**** Text excerpt
Currently there is an “Any” choice for when you don’t want to apply any filters to a taxon photo gallery.
I would like to see an option for “none” on many of these filters.
I like to add annotations where possible, and it would make it easier to look for observations where nothing is annotated if that were a filtering option.
It wouldn’t apply to all filters; e.g., it couldn’t apply to quality because it’s either casual or RG (none is not a valid choice). And of course, I’d still have to go into the observation to be sure I could make a choice (e.g., if there’s an angiosperm that isn’t flower budding, flowering, or fruiting; or if there are multiple organisms present with different genders or life stages).
I guess it also could be added for the search bar though. I am sure that there is also an option to do it with a iNaturalist’s Search URLs , but I really do not know.
Just tried that. It sort of works for the use case I described, but since it opens an observation page, the pics are tiny thumbnails. I wanted to sort through the photo gallery.
If it has to be the photo browser, I think you’re out of luck.
To filter in an annotation, the URL adds term_id=, which implies to me that to filter it out, the URL should have without_term_id=. Unfortunately this redirects back to the base photo browser, I think because that search is not available in the photo browser.
********
**Exercise directions**
Reproduce word for word the part of the photo gallery filter discussion that opens with the words containing "Just tried that." and closes with "out of luck.". The rows after this text are not needed.
**** Extracted material
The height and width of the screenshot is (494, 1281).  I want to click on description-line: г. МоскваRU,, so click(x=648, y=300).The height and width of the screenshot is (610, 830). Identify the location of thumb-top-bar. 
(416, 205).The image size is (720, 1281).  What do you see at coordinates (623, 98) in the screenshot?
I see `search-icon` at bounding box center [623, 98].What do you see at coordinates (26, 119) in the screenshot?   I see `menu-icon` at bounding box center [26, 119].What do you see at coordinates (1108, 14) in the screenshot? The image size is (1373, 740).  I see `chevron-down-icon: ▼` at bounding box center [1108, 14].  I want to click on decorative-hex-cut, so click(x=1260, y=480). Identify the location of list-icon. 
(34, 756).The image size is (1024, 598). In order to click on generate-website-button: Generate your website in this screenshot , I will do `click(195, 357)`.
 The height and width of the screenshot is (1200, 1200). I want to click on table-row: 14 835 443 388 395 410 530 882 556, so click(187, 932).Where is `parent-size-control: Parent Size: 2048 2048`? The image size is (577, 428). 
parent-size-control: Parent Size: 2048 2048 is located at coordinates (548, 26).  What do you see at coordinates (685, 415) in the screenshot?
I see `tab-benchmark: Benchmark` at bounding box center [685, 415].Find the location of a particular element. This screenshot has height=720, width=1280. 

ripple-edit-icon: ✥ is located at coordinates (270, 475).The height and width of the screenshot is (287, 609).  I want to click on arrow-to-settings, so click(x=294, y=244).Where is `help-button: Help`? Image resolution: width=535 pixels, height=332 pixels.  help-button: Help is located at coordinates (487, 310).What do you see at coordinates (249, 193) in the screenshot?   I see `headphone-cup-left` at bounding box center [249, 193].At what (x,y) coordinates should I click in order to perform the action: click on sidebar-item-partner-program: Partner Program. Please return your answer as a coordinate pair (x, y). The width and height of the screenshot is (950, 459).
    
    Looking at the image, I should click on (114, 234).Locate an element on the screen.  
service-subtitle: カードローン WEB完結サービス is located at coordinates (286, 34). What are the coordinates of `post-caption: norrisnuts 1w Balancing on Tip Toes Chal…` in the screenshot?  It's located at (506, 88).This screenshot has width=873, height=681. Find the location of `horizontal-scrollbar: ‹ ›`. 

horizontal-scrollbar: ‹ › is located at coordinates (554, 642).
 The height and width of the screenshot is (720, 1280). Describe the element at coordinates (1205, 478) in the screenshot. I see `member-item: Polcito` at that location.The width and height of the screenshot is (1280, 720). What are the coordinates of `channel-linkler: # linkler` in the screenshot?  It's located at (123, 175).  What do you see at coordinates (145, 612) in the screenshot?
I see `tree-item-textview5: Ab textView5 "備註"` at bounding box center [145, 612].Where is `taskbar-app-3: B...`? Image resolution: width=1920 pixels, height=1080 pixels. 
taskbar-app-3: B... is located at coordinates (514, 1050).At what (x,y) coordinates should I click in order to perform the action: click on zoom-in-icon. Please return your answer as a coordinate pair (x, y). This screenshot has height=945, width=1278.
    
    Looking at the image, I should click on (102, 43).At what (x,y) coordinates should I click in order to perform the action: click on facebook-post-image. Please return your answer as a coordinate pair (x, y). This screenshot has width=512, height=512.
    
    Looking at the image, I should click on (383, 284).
********
**Task result**
Just tried that. It sort of works for the use case I described, but since it opens an observation page, the pics are tiny thumbnails. I wanted to sort through the photo gallery.
If it has to be the photo browser, I think you’re out of luck.